In six full seasons in Florida, Lowell averaged 38 doubles, 22 homers, 88 RBIs, and a .273 average. He missed most of the last month of the 2003 season with a fracture in his left hand, but Lowell was back in the lineup for the playoff run. In Game One of the NL Championship Series against the Cubs in Wrigley Field, he hit a home run to deep center field in the 11th inning that proved to be the game-winner. It was his most satisfying moment in baseball. In Game Five of the World Series his two-run single was the winning margin against the Yankees.

Lowell was beloved in Miami and became one of the few players the team signed to a long-term deal, inking him to a four-year, $32 million contract a few weeks after the World Series celebration. He played two years of that contract for the Fish before being dealt to Boston in the 2005 off-season. 

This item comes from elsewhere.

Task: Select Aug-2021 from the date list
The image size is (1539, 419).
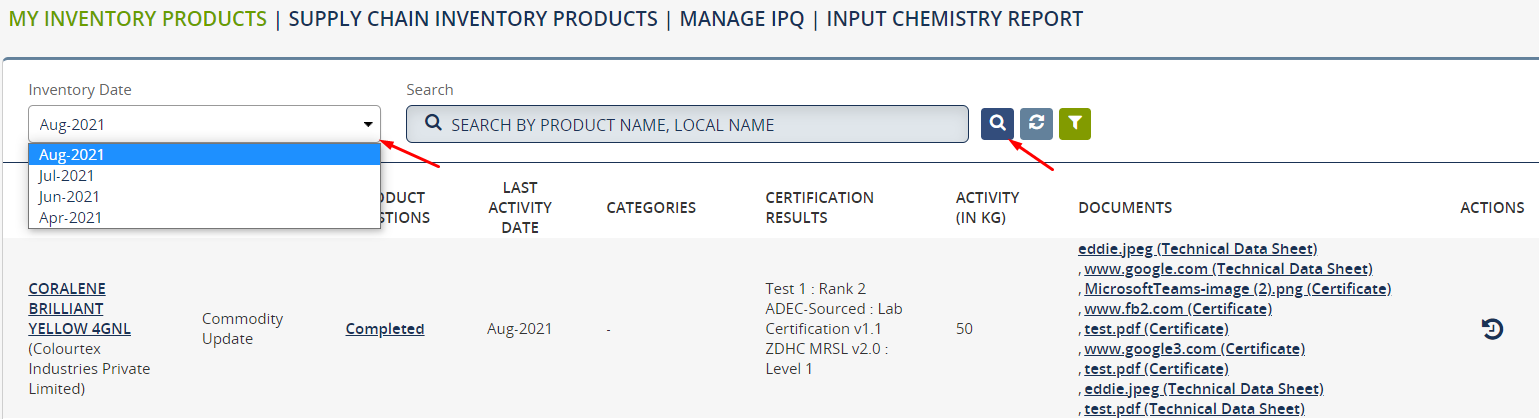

The Boston clubhouse was much different than Lowell was used to, but he fit in wonderfully with the crazies in New England. In his second season as a member of the Red Sox, Lowell drove in 120 runs and for the second time he was the cleanup hitter on a championship team.

Lowell’s 2007 postseason performance is often overlooked, but it was remarkable. He drove in at least one run in 10 of the 14 games Boston played that October. In the Fall Classic against Colorado, Lowell broke a tie in Game Two with a run-scoring double, drove in two runs in Game Three, and in Game Four, he smacked a home run in the seventh inning that stretched Boston’s lead to 3-0. Nine outs later the Sox were champions. Lowell was named World Series Most Valuable Player, and relished his home run in the clincher.

“This was the moment I had yearned for ever since that car ride with Dad,” Lowell wrote in his memoir of that 2007 season. “To be on the big stage at the big moment. It was also the culmination of years of what I call my visualizations.”

How much did Boston fans fall in love with Mike Lowell? During the 2007 World Series celebration parade in the streets of the city, a fan handed a sign to catcher Jason Varitek that read “RE-SIGN LOWELL.” The Sox did, and Lowell finished his career in a Red Sox uniform, receiving thunderous applause nearly every time he came to the plate at Fenway Park.